MANY years after abandoning his fervent passion, 36-year old Arthur Zata gets back behind the camera to helm and produce a documentary titled “Datu Kamlung Banwe: A Story of Service to Humanity” which tells the story of a visionary young leader serving a geographically isolated town.
I first met Arthur in 2012 when he was promoting his film Positive (Silhouette of the Night) which starred then Dabawenya TV personality Claudette Centeno, film and TV actor Adrico Padilla and Jong Temporal.
Born in Malalag, Davao del Sur, he studied Mass Communication at the University of Baguio. After college Arthur delved into filmmaking by joining film crash courses. The 2012 Positive was the third of the Positive trilogy which aims to raise awareness on HIV-AIDS.
After Positive, Arthur produced Talent Edge in 2013. It was a Mindanao Live Talent Search held in Abreeza Mall, he was appointed as talent scout for Team PH-Mindanao to the World Championship of the Performing Arts (WCOPA) in Los Angeles, where the Mindanao contingent achieved several honors in the 2014 WCOPA.
Shortly after, Arthur then decided to exit from the events and entertainment industry, in 2016 he joined PRU as a business development manager where he was based in Manila.
“Although nag exit ako sa film and production, naging active pa rin ako sa mga advocacy programs,” Arthur said of his change in direction.
However, Covid-19 pandemic was another tectonic shift for Arthur. He lost his job and decided to return to his hometown in Malalag.
“I never planned to come back to Malalag kasi I had different plans in Manila. But the pandemic came. When I lost my job, I took it as a sign that I have to go home and be with my mom. I've been gone for so long, I thought this is the opportune time to be back,” Arthur recalls his decision.
Returning to his birthplace, he established a coffee shop named Lazata Mercato’s Place busying himself establishing his new food business.
“Malaki difference sa buhay ko noon at ngayon. I had an equal share of victories and failures. But I was able to learn from all those experiences in the past,” Arthur said introspecting in his life in idyllic Malalag.
However, the call of the cameras beckoned once again and he found himself directing a video which featured Datu Kamlung Banwe, the tribal name of Mayor Jason John Joyce of Jose Abad Santos.

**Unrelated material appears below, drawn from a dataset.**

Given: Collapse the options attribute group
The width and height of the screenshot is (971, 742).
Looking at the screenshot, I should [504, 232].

“I knew him way back in 2013 in one of the events I produced, but I got to know him better when he personally reached out to me when I was in a life challenging situation. When no one was there for me, he was there, just out of nowhere he reached out and helped me until I recovered,” Arthur recalled.
The 23-minute video documentary “Datu Kamlung Banwe” was produced by two JCI (Junior Chamber International) chapters, JCI Greater Davao and JCI Davao Gulf. Arthur is an active JCI member for three years now, he served as a JCI national director last year.

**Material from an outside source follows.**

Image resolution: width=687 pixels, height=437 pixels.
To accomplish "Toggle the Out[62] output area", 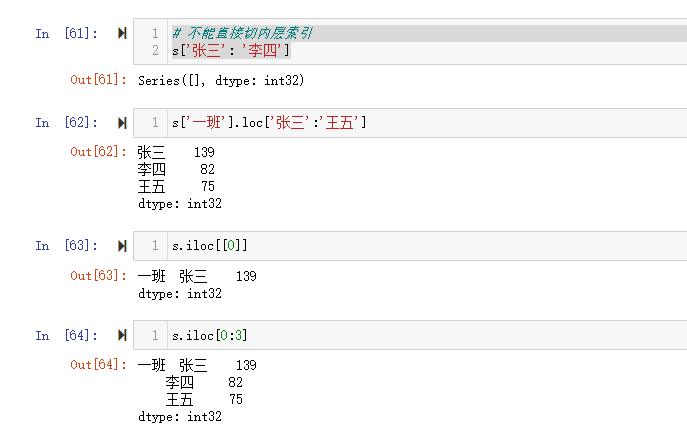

“There were many challenges. First, it was eight years since the last time I produced, I wrote, and directed a film. So I was actually scared na baka di ko na kaya gumawa pa, especially that it's a docu-film,” he recalls his return to film production, eight years after Positive.
Describing his subject- Datu Kamlung Banwe “Serving others is natural for him. And it becomes more meaningful when he empowers his people to create a ripple effect — a more sustainable approach of solving perennial problems. He is a living proof that young people can lead and make an impact in the society.”

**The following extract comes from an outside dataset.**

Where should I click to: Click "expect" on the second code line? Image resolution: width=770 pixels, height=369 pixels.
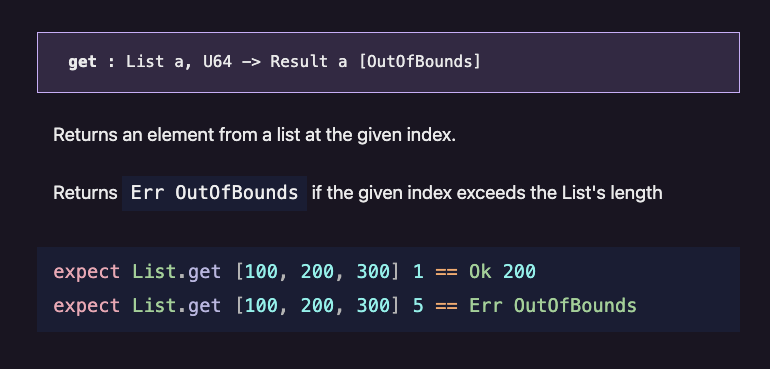point(86,306)
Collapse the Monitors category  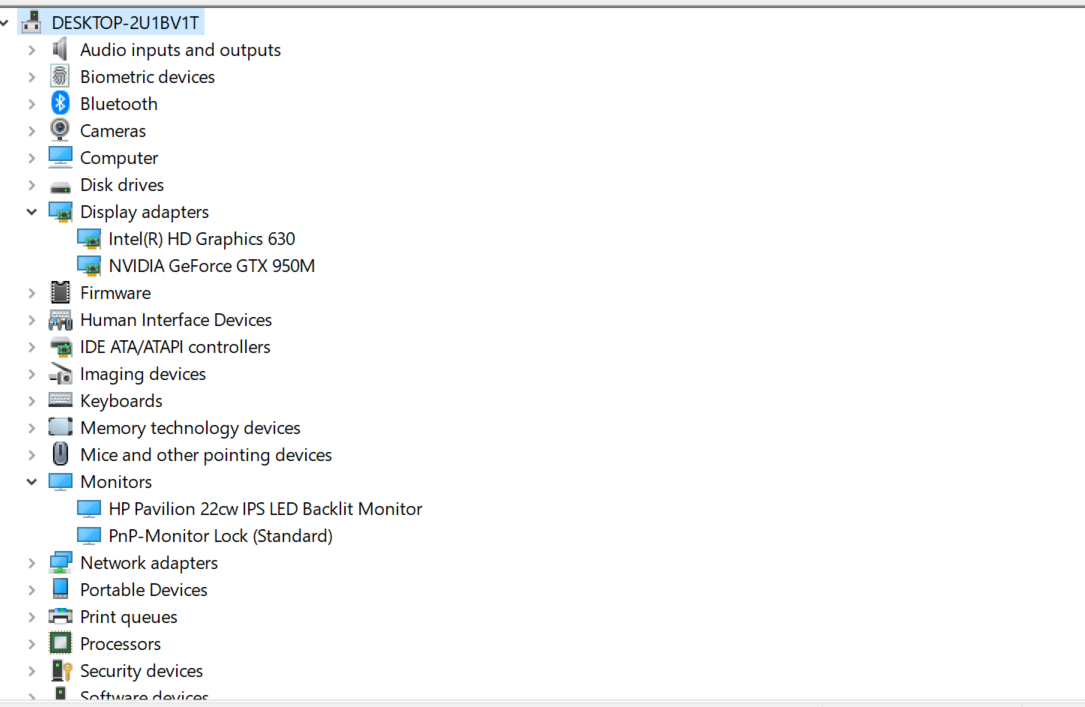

Arthur describes his return to production as a life-learning experience with many lessons imparted to him.
“I guess, part of learning from the past is to move forward with a better perspective and not to let go of your dreams just because you failed. Which is why I waited for an opportunity. When this project came, I told myself na maybe this is my chance. And because it was an advocacy film, I loved my advocacy even more.”